Amy dejó aparte el cumplido y se centró en Carla, que en ese momento le recordaba por qué ella misma había decidido escribir un día, y por qué había seguido haciéndolo, más o menos. Carla era un ejemplo perfecto de lo que Amy llamaba, a la pretenciosa edad de veinte años, el «misterio de la personalidad». Solo existían estereotipos en el arte, nunca en la naturaleza. No había seres humanos ordinarios. Todo el mundo había nacido con una sorpresa en su interior. Una vez, la gran ambición de Amy había sido crear de la nada una persona tridimensional sacada de su propia imaginación, como el caso del nacimiento de Atenea de la cabeza de su padre. Que ningún escritor hubiera intentando algo semejante, en principio no resultaba un elemento disuasorio y, en última instancia, era algo que tampoco le servía de consuelo.

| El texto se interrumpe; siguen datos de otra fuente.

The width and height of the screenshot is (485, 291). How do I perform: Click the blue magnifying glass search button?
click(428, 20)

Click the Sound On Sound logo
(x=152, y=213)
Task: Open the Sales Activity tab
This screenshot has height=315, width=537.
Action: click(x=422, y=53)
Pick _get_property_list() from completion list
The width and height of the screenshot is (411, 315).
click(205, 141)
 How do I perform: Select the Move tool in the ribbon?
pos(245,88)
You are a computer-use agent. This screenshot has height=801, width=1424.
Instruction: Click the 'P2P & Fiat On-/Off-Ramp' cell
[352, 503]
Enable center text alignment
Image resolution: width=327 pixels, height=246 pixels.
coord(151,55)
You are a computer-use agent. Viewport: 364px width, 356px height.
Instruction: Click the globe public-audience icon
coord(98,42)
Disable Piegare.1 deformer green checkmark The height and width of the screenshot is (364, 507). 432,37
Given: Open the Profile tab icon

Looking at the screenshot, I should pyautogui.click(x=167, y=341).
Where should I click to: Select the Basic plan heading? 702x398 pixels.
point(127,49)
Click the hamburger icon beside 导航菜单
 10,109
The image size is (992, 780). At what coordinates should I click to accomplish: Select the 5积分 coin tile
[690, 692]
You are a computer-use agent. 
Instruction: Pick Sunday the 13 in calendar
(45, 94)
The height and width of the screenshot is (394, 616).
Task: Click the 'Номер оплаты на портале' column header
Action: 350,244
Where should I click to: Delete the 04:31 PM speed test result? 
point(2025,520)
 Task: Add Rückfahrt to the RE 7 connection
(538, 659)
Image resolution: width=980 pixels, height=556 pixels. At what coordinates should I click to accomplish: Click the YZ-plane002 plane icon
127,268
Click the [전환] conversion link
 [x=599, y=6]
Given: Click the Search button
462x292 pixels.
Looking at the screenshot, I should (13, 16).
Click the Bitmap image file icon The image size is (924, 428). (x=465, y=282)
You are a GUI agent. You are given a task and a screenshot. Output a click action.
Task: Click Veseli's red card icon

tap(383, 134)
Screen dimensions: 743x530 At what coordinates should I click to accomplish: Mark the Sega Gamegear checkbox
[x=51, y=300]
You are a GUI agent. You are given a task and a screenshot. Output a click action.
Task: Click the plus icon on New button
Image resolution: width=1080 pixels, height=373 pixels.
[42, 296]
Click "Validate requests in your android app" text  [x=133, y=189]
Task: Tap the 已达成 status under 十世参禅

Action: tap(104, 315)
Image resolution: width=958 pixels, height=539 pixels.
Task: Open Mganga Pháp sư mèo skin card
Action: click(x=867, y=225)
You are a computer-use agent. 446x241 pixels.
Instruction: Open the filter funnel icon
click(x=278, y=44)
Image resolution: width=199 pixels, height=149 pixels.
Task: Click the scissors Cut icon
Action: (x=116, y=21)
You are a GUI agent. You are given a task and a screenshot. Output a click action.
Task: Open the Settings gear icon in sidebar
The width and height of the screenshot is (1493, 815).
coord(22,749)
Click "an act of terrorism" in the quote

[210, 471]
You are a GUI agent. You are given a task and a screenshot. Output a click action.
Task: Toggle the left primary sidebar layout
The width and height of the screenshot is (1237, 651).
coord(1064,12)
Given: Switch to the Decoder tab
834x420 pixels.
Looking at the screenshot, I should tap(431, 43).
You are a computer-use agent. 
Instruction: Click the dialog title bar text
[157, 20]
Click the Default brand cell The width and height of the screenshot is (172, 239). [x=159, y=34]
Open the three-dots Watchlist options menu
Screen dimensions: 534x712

Años después dejó de fingir que escribía, y empezó, ahora se daba cuenta, a tratar con personas de carne y hueso como si fueran insignificantes réplicas ficticias con botones de frío y calor, libros favoritos, frases frecuentes y atuendos típicos.

—Pensemos en esto —dijo vaciando el contenido de la botella en la copa de Carla—. ¿Qué tipo de persona escribe una carta como esa?

—Un cerdo.

—No. Piensa como un escritor, Carla. Piensa desde el punto de vista del autor.

—¿Un escritor anónimo?

—Sí.

Carla parecía pensativa.

—No sé —dijo— si quiero llegar hasta ahí.

—¿Entonces por qué querías saber quién era?

Carla la miró, confusa, como si no pudiera ver que una cosa tuviera que ver con la otra. En realidad, Amy tampoco podía.

—Verás —continuó—, me pagan para que cuide de todos vosotros y me asegure de que adquirís la suficiente experiencia en clase, cosa que ciertamente no incluye ser ofendida por correo. Pero tienes absolutamente toda la razón, es mi responsabilidad ocuparme de esto. Si quieres que el próximo miércoles me dirija a toda la clase para preguntar quién escribió esa cosa, lo haré. De todas formas, también tengo que preguntar por la planta. Me figuro que si nadie admite haberla dejado en mi coche, entonces es probable que se trate de la misma persona que te envió la carta. Aunque no puedo entender la conexión. La planta es una cosa agradable, ¿no es cierto? La persona que me la regaló no tenía por qué saber que yo iba a tener una reacción fóbica.

—¿La tuviste?

Amy le enseñó a Carla el cactus sin darle más detalles.

—De todas formas, ¿cuál es tu idea? —preguntó Amy—. Me refiero a cuando me llamaste esta mañana. Dijiste que tenías un plan.

—Era algo estúpido. Simplemente estuve pensando en que si descomponíamos el poema y prestábamos atención a la redacción, la puntuación, la elección de las palabras y todo lo demás, al final del semestre probablemente sabríamos quién había sido.

—Eso no es en absoluto estúpido.

—De hecho, ya había descartado a Marvy. No tiene capacidad para escribir un verso tipo «pelota, lameculos» y lo que sea, ya sabes… —Carla bajó la mirada al decir esto y apartó la vista de Amy—. No sabe escribir correctamente, ni siquiera deletrear. Además, es un estúpido incompetente.